パターン形成後にメンブレン化する場合は、メンブレンの引っ張り応力が一度に解放される(メンブレン部のシリコンが除かれるため、メンブレンの引っ張り応力により残されたシリコン基板の枠全体が縮もうとする)ので誘起歪が大きくなる。この影響を抑えるためにシリコン基板の厚板化が進められ、現在は2mmになっている。しかしながら、シリコン基板の厚さの増加は生産性に影響を及ぼすために、これ以上の厚板化は望めない。このため、現在ではメンブレン化するシリコン基板の窓抜き工程はパターンを形成する前に行うメンブレンプロセスが採用されている。これにより、メンブレンの応力に起因する誘起歪は大幅に低減される。吸収体膜の応力は、いずれのプロセスにおいても誘起歪を発生させる重要な原因になる。これを低減するには、吸収体の応力をなくすことおよびプロセスに対して安定な膜質にすることが重要である。

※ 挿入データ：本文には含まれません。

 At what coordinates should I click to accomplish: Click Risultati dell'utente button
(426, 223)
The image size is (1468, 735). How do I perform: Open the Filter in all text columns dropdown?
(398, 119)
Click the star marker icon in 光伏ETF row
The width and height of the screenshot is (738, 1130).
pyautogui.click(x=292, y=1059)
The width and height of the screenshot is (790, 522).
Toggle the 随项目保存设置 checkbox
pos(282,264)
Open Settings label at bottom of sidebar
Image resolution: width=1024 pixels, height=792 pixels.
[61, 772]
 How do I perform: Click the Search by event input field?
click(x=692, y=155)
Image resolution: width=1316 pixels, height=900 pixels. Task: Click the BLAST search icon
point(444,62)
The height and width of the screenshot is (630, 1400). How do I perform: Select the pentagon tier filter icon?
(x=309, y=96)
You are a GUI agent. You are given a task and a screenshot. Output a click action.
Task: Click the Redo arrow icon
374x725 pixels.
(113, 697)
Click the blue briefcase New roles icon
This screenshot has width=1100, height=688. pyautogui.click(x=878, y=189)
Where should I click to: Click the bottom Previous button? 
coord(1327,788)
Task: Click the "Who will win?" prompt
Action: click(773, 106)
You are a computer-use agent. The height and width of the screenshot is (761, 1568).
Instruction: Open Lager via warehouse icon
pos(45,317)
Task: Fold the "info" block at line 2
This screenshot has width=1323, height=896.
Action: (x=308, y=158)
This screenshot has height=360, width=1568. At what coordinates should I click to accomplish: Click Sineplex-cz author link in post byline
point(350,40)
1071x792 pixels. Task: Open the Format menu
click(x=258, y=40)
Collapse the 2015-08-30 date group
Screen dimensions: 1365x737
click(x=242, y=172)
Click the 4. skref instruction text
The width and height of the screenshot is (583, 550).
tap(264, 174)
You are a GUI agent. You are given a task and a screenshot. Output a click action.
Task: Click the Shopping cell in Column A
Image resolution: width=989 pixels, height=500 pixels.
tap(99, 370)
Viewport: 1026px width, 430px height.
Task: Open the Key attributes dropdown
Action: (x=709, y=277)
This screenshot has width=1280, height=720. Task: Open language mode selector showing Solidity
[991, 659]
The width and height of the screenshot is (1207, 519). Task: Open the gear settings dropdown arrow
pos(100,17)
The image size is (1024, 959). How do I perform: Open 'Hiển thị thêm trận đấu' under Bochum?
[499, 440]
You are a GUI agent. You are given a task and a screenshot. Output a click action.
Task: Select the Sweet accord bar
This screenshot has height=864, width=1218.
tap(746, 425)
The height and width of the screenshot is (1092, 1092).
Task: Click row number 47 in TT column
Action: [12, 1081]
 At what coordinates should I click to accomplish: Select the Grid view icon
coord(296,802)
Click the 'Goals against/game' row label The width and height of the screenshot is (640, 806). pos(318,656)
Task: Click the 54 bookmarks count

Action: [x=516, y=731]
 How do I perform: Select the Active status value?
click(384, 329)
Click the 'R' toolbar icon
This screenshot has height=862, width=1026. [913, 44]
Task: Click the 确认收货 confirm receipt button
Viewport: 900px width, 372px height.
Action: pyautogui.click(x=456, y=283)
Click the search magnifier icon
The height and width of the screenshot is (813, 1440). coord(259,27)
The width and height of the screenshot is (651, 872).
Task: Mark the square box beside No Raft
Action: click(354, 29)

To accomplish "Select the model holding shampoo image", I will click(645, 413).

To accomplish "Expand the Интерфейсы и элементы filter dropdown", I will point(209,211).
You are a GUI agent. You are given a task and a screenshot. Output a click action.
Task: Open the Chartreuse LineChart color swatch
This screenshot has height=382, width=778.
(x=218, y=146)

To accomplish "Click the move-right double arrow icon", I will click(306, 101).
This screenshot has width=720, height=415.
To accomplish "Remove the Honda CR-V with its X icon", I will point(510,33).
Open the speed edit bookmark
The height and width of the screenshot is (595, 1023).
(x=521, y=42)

応力のない膜堆積法の開発が検討課題となっている。この他、吸収体パターンのエッチングに用いられるハードマスク、メンブレンの可視光透過率を上げるための無反射コーティングなども膜厚は薄いものの誘起歪の原因となるため応力の低減が必須となる。また、シリコン基板をフレームに張り付ける工程でも応力や基板変形が発生すると、誘起歪を発生させる。